MONSIEUR

J'ai mis en cage l'impossible,

Les vieux rouages, tout le visible,
Un peu de rage, les jours pénibles,
Le sang d'une page, le cri d'une cible.
J'ai traversé tellement de guerres,
Et j'ai reçu tellement de pierres,
Que dans ma tête une carapace,
Est venue trembler à ma place.

Monsieur, monsieur, j'ai peur de tout, de l'oiseau bleu, de l'oiseau fou,
Monsieur, monsieur, j'ai peur de vous, de votre tendresse à mes genoux.

L'amour c'est quoi, l'amour c'est où ?
Et le baiser, ça fait des trous ?
Monsieur, monsieur ne touchez rien,
Jetez vos lèvres dans le jardin,
Je suis farouche comme une reine,
Pétrie des glaises de la haine,
J'ai réchauffé quelques hivers,
J'ai salué souvent l’enfer,
Vous me parlez des fleurs du rire.
Alors que j'ai croqué le pire.
Vous me montrez votre soleil,
Quand je n'ai jamais vu le ciel.

Monsieur, monsieur, j'ai peur de tout, de l'oiseau bleu, de l'oiseau fou
Monsieur, monsieur, j'ai peur de vous de votre tendresse à mes genoux.
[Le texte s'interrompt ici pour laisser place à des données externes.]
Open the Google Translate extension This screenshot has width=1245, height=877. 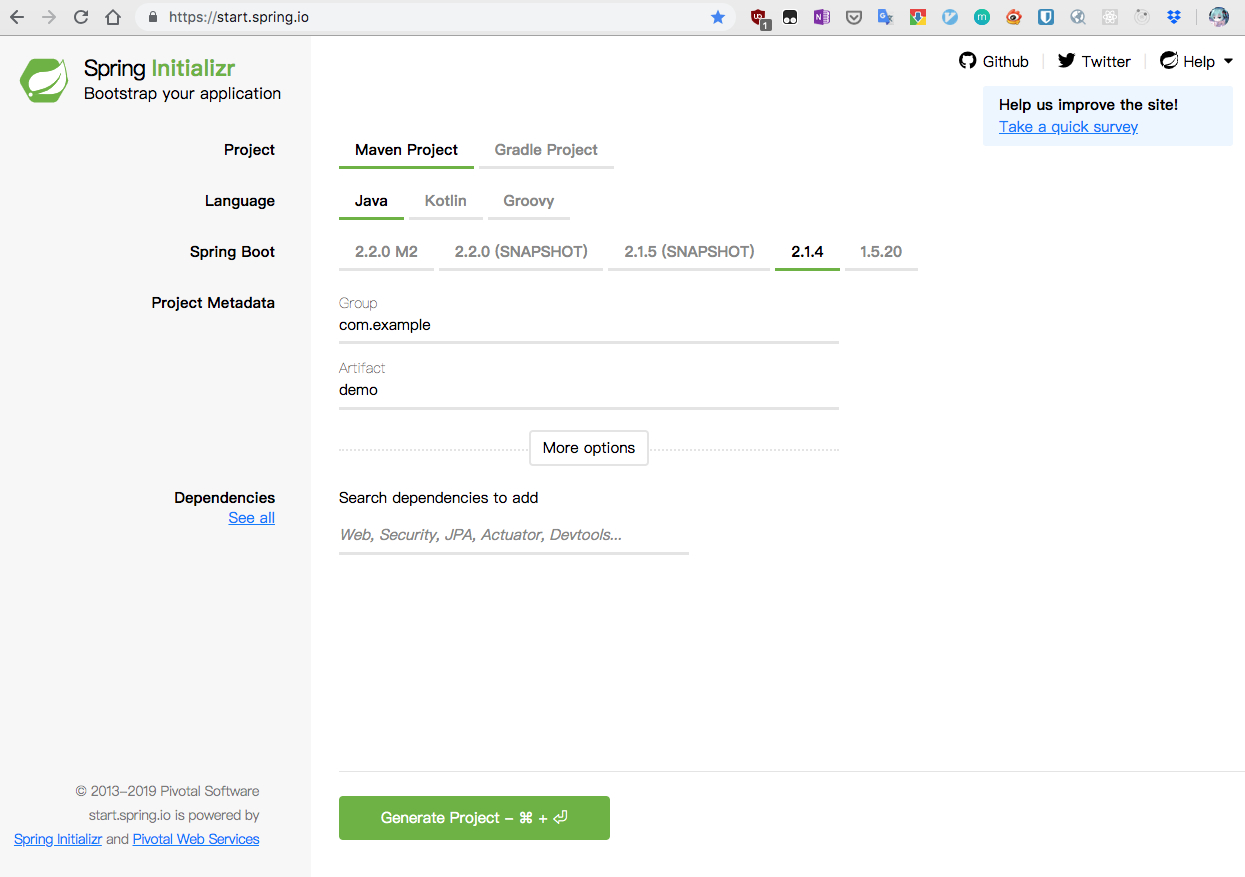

Dans mes contrées de froideur,
Y'avait des défricheurs de coeurs,
Le cœur valait moins qu'une salade,
Que l'on semait comme une boutade.
Chez moi, y'avait pas d'embrassades,
On recevait des estocades
Comment guérir de mes bravades,
par vos gentilles petites pommades,
Comment recevoir vos aubades,
Sans croire qu'elles sont fanfaronnades.

Monsieur, monsieur, j'ai peur de tout, de l'oiseau bleu, de l'oiseau fou

Monsieur, monsieur, j'ai peur de vous, de votre tendresse à mes genoux.